So why is Joe Trippi smiling?
"Because this is the fun part," he lies. "We finally got to the fun part."
******
It's late September, and the revolution is in full swing. Joe Trippi is wearing a Diet Pepsi that just exploded in his crotch—"Aw, FUCK ME!"—and doing eighty in a thick fog down a winding two-lane highway in Vermont. "This make ya nervous?" he asks, revving it up to ninety to pass a truck, bouncing in his seat, his fists pounding the steering wheel to Warren Zevon. "Try not to talk through the next song, okay?"
It's close to midnight, and Trippi is driving the "four and a half frickin' hours" to New York City because he missed tonight's plane out of Burlington (just one of the problems with having your campaign headquarters in frickin' Vermont). He has to be in Manhattan first thing in the morning to give a pep talk to the New York campaign team, attend "some stupid lunch" with magazine editors ("Great, like I have something to say to Glamour magazine"), meet with Tom Brokaw personally and with Dan Rather's "person," have a sit-down with Bob Kerrey to try to persuade him not to go with the other Kerry, hop a late-night flight to Detroit for breakfast with some union guys, then fly back to New York in time to prep Howard for the next debate. Life is good.
"WHAT?" he screams into his cell phone. It's Kristen Morgante—his fiercely capable assistant, a pretty 24-year-old who often prefaces her reports to Joe with "Listen, asshole." "His mom's gonna be calling me? ME? About what?" He moans like he's just been stabbed. "Why, Kristen, why?" It turns out Howard's mother is concerned that her son is worn-out and wants to discuss this with Trippi. Like a lot of people, Mrs. Dean is apparently under the impression that Howard actually listens to everything Trippi tells him.
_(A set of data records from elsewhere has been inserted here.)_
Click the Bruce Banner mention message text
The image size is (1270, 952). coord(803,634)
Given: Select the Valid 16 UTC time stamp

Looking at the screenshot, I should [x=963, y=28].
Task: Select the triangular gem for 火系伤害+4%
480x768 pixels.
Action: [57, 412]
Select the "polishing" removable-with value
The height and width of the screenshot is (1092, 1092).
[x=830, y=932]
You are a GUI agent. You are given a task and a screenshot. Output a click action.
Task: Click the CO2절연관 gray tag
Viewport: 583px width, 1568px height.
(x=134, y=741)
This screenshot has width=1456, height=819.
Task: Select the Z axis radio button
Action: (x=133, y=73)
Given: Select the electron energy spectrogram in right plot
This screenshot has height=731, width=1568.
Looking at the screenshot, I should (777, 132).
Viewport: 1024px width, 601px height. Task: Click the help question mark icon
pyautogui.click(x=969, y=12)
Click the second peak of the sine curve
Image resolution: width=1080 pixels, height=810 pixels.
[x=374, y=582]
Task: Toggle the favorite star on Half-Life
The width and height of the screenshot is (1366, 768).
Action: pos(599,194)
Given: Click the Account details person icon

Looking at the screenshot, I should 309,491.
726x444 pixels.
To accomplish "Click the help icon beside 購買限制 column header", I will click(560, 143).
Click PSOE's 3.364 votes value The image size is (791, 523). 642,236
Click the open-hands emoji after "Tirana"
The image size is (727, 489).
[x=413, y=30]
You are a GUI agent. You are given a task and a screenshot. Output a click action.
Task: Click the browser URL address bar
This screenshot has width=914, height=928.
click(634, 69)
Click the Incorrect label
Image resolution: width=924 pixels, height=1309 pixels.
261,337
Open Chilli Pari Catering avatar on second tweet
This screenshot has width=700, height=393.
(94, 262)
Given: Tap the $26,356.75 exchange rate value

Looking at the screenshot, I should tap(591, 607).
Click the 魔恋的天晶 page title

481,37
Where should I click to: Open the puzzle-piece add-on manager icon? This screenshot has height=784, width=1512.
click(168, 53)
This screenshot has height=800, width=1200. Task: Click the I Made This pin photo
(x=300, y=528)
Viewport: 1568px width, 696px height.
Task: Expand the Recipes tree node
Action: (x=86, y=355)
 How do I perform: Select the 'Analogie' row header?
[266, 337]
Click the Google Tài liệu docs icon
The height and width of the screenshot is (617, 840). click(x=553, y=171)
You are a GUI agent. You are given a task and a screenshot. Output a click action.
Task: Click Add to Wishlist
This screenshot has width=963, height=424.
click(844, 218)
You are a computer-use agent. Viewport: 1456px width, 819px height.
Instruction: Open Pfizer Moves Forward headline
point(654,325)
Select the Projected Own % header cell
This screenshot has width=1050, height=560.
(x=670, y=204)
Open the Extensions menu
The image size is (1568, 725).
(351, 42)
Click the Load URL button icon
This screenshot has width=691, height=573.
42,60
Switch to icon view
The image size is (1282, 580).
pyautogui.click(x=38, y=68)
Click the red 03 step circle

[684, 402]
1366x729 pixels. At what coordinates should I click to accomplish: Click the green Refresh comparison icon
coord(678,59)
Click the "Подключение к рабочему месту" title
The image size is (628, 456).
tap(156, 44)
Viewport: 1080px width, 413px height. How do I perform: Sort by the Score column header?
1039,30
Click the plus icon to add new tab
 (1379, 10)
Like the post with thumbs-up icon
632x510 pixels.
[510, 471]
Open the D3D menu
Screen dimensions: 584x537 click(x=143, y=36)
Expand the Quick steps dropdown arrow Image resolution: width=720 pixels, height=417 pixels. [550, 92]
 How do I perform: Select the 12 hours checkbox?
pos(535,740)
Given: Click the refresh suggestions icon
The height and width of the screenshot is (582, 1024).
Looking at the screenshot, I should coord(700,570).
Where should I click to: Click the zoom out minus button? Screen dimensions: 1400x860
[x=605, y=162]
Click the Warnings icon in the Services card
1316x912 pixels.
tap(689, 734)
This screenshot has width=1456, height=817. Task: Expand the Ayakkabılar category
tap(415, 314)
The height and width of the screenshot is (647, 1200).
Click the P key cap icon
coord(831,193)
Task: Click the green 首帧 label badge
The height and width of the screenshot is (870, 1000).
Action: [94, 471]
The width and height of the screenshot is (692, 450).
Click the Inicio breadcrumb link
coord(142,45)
A minute later, Kristen calls back. Now the man himself is trying to reach him, she reports. "Fuck!" Trippi says. He's lost his signal. He contemplates what could be so important to Howard this late at night. He's dialing like a madman and finally gets through to headquarters. Howard didn't say anything, um, wrong today, did he? Not today. The only glitch was when Howard veered off his prepared speech, the one they'd handed out to the press. "He delivered the first one and a half pages of it," Trippi explains. "He promised to deliver the first three pages of it and then go off." He laughs. "But that's one of the reasons people like Howard Dean. He's unscripted. He speaks extemporaneously. And I don't wanna mess with that." Well.maybe sometimes. "When I leave, I'm terrified. Half the shit he's had to apologize for is stuff the staff did when I was on the road."
And the other half?
"You can't tell him what to say. I mean, you just can't. It pisses me off sometimes."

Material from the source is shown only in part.